This blog post was co-authored by Dr. Stephanie Rosch and Chadwick Anderson.
Student Agency. It’s a buzz word heard everywhere educators gather these days and rightly so. Education is not a thing to be done to students, it’s a thing to be done with students. Creating opportunities for students to own their individual learning trajectories and, from the beginning, making them aware of the skills and knowledge they’ll need to show proficiency is the cornerstone to the competency-based, learner-centered approach to schooling that educational reformers are touting throughout our field.
One school district in the metropolitan area of Denver has put into practice a learner-centered, competency-based system of education and has been refining the concept for 10 years. “Where Education is Personal,” is the tagline for Westminster Public Schools, an urban district of almost 10,000 students with 17 schools where 77% of the students are Hispanic, 46% are English Language Learners, 81% qualify for free or reduced lunch and there is 20% mobility. The Westminster Public Schools Competency Based System (CBS) recognizes that every child learns differently, and their learning should be personalized so they are engaged and involved every step of the way. Instead of being grouped by age, students are grouped by performance level. Students who are ready for more challenging content move to the next level without delay, while those who need extra help get it. CBS requires students to show mastery of learning targets before moving on to the next level. This approach allows some students to progress more quickly, while others may take more time to learn.
Westminster Public Schools challenges the ineffective practice of social promotion, which historically has allowed lower-performing students to “squeak by” with a D minus while lacking the skills and competencies needed to be successful in society. Student agency within such a Competency-Based System is essential. Rather than being passive recipients of knowledge transfer, learners take the driver’s seat plotting a logical and self-chosen course through clearly delineated learning targets within a series of performance levels leading to graduation. This educational reform is catching fire nationwide because it what’s best for kids and families. It just makes sense. Learn more about WPS’ Competency-Based System here: https://www.westminsterpublicschools.org/cbswps.

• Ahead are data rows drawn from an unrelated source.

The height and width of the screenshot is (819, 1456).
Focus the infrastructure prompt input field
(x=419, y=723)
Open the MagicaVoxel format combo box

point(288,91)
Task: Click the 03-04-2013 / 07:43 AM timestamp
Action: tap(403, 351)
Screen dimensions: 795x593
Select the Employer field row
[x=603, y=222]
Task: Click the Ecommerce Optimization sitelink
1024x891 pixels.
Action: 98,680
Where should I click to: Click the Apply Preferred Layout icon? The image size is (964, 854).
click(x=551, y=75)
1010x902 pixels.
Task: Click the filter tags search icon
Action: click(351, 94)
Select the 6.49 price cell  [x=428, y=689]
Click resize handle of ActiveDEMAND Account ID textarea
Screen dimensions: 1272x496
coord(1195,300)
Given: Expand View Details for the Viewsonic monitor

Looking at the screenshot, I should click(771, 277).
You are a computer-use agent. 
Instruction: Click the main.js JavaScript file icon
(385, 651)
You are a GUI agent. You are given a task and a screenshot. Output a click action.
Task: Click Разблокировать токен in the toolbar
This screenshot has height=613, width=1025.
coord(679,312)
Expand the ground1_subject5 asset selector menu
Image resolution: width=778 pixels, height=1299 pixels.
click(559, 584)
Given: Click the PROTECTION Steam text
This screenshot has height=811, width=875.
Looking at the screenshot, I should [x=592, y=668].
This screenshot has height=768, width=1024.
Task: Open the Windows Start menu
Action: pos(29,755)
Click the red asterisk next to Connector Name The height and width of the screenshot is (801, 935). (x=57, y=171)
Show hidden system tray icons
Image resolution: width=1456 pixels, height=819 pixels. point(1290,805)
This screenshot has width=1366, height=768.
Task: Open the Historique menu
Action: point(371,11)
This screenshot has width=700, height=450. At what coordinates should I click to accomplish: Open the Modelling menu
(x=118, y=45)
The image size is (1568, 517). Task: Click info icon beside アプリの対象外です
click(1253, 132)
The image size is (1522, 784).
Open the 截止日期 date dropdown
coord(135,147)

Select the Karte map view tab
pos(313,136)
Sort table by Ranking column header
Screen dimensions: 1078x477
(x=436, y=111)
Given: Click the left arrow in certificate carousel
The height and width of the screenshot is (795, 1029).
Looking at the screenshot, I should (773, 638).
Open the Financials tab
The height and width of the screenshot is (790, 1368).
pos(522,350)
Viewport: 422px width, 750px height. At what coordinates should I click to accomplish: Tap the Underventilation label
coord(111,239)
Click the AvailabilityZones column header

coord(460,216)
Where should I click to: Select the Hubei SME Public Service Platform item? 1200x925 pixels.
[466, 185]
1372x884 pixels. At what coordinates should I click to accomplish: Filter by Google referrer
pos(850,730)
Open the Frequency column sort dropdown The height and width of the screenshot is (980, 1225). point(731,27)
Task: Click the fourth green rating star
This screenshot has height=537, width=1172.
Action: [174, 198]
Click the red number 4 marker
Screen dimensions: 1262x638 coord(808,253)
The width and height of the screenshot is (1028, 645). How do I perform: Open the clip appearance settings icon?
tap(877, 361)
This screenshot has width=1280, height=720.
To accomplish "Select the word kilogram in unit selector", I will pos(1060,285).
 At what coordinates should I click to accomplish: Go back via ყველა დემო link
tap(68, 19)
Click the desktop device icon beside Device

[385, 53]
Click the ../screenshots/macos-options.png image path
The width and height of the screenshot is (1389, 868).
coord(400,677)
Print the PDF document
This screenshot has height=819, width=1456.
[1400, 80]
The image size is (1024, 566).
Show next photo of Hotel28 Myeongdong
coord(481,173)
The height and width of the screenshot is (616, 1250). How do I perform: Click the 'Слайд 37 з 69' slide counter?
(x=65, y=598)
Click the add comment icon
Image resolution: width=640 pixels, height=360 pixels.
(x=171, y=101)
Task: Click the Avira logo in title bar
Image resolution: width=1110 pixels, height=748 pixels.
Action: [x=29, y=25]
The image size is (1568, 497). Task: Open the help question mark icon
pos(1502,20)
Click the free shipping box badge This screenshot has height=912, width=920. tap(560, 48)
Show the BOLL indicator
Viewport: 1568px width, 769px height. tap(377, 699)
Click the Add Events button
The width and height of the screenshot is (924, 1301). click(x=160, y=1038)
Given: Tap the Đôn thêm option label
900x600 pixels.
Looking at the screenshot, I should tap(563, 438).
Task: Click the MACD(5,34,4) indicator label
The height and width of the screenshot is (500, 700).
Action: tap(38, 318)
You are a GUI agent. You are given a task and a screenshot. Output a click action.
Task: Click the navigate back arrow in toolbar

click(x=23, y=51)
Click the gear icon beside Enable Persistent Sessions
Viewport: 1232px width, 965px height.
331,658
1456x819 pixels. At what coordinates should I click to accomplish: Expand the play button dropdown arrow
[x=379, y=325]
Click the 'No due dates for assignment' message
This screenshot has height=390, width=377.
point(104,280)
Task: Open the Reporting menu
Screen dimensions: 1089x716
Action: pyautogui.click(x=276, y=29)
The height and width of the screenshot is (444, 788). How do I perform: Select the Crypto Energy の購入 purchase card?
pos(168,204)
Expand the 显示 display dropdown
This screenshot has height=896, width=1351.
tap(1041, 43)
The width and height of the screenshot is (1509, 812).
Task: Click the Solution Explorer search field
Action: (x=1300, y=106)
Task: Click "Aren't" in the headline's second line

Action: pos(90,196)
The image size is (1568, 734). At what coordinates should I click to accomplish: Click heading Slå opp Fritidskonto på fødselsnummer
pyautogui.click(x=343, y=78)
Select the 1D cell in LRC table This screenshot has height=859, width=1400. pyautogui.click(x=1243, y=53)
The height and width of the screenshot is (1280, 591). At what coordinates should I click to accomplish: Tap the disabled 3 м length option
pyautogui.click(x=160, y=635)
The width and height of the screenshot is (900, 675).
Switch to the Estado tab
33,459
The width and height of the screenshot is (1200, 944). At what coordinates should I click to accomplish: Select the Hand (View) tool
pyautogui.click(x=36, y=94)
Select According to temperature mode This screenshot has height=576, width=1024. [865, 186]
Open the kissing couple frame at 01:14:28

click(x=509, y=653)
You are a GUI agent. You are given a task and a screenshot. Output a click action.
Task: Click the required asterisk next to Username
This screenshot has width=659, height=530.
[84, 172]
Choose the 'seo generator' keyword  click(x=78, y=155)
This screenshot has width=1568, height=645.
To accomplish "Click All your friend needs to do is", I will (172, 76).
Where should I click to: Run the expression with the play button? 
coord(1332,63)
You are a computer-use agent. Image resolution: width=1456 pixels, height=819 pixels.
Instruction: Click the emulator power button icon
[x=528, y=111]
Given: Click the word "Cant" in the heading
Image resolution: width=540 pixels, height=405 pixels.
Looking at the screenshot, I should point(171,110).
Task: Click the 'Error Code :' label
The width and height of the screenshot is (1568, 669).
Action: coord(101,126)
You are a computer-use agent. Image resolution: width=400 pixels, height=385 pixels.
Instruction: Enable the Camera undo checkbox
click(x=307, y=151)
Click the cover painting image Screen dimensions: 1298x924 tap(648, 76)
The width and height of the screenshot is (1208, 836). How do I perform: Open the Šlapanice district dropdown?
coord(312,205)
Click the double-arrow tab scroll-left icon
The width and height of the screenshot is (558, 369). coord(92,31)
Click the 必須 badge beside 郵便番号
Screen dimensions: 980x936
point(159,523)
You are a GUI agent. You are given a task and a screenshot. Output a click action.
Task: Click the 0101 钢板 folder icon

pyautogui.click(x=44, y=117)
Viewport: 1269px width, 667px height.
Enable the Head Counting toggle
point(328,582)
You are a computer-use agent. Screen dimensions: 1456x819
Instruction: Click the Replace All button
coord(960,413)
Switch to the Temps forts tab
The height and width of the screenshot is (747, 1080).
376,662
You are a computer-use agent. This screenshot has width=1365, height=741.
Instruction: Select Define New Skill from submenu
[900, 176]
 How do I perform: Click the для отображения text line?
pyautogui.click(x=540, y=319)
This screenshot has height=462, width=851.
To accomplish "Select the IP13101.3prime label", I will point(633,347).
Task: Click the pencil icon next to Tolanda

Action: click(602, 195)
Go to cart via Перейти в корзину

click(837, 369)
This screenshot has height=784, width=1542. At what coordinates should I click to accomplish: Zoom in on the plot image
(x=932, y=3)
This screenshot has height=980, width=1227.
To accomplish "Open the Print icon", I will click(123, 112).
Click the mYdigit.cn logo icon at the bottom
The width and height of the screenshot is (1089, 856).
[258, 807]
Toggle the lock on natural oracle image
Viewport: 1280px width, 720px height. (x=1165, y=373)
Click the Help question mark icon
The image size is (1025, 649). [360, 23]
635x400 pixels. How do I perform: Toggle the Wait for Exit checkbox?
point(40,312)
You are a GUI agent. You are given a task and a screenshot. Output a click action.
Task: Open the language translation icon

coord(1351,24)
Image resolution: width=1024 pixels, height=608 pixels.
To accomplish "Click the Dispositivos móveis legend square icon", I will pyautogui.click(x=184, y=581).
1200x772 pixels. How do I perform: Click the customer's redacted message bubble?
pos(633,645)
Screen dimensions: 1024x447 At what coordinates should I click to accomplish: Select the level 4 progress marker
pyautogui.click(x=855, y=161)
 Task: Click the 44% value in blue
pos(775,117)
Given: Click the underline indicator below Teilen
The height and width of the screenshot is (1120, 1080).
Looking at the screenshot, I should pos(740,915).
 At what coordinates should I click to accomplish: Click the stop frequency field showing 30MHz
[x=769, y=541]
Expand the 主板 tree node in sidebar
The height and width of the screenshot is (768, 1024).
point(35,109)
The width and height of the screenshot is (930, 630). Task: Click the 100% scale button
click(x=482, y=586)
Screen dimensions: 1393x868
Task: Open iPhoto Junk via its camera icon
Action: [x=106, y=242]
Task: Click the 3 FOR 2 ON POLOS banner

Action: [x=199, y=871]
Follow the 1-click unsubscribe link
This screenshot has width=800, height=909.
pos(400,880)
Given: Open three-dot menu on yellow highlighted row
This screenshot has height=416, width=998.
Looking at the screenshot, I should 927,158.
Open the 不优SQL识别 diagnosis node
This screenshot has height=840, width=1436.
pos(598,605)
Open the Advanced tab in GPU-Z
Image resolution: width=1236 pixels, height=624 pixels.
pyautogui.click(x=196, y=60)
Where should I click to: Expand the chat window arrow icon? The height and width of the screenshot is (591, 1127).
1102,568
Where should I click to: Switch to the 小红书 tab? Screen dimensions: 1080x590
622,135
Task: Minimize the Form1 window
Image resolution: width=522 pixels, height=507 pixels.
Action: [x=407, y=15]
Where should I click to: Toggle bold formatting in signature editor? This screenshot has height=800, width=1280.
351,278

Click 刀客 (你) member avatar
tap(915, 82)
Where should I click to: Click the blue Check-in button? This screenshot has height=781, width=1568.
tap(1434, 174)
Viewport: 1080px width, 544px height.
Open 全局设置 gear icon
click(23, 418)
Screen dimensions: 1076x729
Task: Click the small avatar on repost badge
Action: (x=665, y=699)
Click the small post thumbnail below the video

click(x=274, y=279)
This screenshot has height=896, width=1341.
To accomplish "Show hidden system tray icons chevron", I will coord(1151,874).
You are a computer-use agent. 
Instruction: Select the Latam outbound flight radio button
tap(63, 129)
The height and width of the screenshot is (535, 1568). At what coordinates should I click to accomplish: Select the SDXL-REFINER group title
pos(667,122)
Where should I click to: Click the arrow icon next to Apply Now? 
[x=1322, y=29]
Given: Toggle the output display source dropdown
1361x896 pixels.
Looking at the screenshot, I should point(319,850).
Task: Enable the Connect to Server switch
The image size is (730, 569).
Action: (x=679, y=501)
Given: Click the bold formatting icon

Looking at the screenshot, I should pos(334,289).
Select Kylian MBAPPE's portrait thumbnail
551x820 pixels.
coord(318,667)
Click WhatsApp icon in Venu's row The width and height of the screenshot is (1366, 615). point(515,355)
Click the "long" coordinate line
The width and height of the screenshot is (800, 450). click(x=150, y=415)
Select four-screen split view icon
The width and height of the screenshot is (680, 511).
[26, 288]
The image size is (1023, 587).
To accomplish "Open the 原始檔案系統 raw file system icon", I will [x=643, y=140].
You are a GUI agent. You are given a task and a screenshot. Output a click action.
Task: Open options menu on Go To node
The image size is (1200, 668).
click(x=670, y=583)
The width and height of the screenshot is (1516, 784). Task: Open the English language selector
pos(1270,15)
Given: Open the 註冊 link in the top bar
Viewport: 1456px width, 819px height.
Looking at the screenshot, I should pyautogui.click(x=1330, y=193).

Clear and explicit presentation of Student Learning Outcomes (SLOs,) termed Learning Targets in our district, is necessary to get at the notion of student agency. At every level and in every classroom, teachers are trained to begin lessons and units of study by assuring student understanding of what skills and knowledge will be attained. Further, learning targets are posted, referenced, and reviewed throughout the lesson and checked back upon for formative lesson closure. In much the same way, students and teachers utilize success criteria, statements, or exemplars that clearly define what proficiency of a given target looks like. It’s the students’ job to check their work/understanding against the clearly defined success criteria and reflect upon whether they are successful or what they need to do to show proficiency. Sound assessment practices guide this process as teachers and students check in on individual goals and weigh student work/skills against success criteria.
In a real-life example of this procedure, consider Julio, a 7th grade student learning about the Pythagorean Theorem. Julio’s math teacher laid out the success criteria he needs to complete to show proficiency. Success Criteria works like a checklist of all the steps to show proficiency for the topic, starting with vocabulary and introductory pieces and working through the more complex pieces and up even higher into error analysis. Teachers are constantly using this depth of knowledge to ensure students can complete problems and use the material in new settings. Sometimes, Julio gets to pick whether to do practice problems through a website, design his own math scenario using the Pythagorean theorem, and sometimes he gets to compete Cornell notes. Julio has always been advanced in math and now, instead of waiting for the teacher to get all of the students to the same place, Julio gets “just right” instruction. He gets the opportunity to choose how to show just what he knows about the Pythagorean Theorem in a variety of ways.
This focus on what is best for kids is a partnership and a blending of data sources analyzed by both the teacher and the student. Sound formative assessment practice helps to create a logical learning plan for students. Putting kids in the driver’s seat with relation to their personalized learning while coaching them through the process of goal setting to attain proficiency is an engaging way to get at student agency to foster great outcomes for kids.